* [WHAT YOU HAVE TO DO]
Can you copy the lines of the listing from the line with "Click the company address 上海市嘉定区汇荣路468号" to the line with "Action: coord(476,139)", both included, and nothing else?

[Records of locating words and elements]

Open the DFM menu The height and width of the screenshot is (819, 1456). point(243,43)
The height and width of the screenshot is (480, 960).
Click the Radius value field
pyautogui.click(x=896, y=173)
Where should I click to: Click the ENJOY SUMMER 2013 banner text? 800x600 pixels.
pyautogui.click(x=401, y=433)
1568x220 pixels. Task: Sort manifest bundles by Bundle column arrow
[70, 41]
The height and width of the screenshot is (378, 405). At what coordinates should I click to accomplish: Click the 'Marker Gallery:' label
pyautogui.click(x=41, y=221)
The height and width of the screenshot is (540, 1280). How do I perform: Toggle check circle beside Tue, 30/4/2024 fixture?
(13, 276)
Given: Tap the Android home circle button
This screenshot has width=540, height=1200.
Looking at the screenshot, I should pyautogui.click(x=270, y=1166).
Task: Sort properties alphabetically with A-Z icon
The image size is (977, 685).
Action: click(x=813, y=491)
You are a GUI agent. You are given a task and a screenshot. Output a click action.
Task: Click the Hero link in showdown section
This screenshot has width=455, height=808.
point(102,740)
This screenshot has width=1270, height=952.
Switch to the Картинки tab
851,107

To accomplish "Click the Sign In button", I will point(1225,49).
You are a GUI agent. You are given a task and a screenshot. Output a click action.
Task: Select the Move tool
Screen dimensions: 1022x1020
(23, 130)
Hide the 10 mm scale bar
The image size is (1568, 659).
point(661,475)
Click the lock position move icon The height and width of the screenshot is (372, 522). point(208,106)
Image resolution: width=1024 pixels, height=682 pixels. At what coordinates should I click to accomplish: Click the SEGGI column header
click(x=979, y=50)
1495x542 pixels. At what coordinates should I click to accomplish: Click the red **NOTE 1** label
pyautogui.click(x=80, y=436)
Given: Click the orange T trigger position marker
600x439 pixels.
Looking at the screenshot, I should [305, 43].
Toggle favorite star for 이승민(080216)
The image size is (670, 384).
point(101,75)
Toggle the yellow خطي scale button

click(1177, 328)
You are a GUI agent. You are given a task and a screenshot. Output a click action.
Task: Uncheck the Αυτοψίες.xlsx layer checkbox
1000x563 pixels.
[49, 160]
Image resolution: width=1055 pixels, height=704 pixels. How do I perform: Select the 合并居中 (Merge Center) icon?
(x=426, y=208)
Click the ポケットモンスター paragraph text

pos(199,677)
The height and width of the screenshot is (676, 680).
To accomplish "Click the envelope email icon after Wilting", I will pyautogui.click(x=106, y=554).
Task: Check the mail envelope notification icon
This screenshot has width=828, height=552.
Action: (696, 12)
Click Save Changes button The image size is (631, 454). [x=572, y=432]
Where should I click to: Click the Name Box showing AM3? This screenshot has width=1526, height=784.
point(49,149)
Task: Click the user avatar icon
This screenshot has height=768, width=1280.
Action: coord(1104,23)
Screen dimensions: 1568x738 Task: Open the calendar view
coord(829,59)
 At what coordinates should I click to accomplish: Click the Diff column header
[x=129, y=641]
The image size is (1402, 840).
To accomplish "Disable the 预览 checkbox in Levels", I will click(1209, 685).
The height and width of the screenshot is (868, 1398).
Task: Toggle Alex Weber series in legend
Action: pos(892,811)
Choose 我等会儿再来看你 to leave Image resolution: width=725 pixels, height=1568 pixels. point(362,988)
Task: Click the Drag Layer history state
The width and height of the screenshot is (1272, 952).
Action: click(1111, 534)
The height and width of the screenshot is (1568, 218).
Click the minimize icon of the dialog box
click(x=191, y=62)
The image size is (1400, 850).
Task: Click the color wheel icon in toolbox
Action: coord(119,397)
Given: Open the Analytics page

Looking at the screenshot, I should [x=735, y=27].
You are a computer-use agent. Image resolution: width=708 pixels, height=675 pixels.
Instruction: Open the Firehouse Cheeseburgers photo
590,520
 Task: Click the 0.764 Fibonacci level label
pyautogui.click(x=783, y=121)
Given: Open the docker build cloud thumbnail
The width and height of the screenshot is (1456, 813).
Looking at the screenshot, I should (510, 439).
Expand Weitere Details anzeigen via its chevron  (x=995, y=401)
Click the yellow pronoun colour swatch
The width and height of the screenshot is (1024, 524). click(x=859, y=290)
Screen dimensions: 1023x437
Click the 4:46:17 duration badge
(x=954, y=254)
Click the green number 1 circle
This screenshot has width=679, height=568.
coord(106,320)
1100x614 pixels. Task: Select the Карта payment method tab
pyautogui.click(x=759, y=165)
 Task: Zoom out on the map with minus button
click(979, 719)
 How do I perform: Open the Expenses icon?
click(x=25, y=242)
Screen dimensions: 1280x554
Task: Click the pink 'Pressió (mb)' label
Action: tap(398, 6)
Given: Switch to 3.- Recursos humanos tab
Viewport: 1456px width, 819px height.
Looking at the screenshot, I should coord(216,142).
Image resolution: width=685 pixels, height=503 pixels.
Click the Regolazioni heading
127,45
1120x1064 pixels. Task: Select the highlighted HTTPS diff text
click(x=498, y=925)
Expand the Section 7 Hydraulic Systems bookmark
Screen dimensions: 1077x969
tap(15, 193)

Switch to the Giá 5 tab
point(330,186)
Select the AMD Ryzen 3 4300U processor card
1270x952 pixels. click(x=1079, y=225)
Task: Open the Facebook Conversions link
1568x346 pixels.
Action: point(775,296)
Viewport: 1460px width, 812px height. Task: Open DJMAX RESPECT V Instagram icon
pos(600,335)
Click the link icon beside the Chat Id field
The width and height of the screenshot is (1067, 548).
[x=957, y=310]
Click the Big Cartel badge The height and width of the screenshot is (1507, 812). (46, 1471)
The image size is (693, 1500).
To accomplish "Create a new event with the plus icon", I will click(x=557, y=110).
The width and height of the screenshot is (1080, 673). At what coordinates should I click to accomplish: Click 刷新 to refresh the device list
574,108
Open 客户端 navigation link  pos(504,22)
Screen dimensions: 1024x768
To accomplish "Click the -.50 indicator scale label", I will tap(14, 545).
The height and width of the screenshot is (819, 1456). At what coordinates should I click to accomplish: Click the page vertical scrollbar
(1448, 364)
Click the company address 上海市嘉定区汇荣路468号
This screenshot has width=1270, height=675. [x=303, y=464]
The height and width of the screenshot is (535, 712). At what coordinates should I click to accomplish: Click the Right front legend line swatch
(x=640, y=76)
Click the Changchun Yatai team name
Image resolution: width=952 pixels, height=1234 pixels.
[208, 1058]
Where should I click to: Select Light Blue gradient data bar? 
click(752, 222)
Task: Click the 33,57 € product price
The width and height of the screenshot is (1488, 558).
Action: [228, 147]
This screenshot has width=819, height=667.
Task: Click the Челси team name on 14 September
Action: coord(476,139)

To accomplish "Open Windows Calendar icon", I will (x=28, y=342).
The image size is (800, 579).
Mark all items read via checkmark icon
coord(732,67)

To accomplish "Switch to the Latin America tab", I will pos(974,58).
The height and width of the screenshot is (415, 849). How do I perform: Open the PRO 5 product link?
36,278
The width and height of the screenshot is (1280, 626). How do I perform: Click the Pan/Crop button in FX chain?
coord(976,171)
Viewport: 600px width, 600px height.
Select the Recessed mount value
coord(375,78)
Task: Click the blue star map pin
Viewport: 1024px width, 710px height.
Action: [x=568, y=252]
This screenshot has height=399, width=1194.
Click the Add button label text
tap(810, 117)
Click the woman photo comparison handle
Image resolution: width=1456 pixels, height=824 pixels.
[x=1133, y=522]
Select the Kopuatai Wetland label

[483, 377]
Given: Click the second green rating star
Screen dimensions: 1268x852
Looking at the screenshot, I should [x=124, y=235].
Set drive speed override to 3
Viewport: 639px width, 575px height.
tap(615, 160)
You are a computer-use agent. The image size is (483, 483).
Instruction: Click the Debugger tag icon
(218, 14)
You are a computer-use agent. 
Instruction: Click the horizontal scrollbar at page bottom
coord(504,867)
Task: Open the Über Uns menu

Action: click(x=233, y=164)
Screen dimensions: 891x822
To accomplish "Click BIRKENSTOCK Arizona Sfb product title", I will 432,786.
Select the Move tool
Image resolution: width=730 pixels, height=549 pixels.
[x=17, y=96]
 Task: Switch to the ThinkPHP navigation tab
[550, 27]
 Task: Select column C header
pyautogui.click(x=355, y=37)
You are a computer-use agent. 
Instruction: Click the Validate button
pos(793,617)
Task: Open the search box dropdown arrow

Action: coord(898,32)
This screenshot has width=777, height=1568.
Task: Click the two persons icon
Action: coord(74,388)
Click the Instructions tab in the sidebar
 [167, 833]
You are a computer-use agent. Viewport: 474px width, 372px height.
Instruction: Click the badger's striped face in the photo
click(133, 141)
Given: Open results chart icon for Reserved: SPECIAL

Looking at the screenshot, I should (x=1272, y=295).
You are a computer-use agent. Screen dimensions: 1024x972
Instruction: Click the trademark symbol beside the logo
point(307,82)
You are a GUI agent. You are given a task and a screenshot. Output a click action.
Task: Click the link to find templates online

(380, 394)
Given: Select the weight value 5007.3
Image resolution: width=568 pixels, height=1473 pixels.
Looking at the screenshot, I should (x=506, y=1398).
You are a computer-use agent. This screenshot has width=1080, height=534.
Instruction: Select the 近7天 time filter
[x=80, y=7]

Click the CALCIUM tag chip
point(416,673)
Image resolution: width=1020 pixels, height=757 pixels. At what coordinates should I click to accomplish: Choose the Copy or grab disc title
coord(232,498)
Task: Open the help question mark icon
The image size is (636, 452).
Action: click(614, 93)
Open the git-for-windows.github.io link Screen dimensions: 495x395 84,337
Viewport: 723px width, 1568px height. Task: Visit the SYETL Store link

* [COMPLETE RESPONSE]
Click the company address 上海市嘉定区汇荣路468号
This screenshot has width=1270, height=675. [x=303, y=464]
The height and width of the screenshot is (535, 712). At what coordinates should I click to accomplish: Click the Right front legend line swatch
(x=640, y=76)
Click the Changchun Yatai team name
Image resolution: width=952 pixels, height=1234 pixels.
[208, 1058]
Where should I click to: Select Light Blue gradient data bar? 
click(752, 222)
Task: Click the 33,57 € product price
The width and height of the screenshot is (1488, 558).
Action: [228, 147]
This screenshot has width=819, height=667.
Task: Click the Челси team name on 14 September
Action: coord(476,139)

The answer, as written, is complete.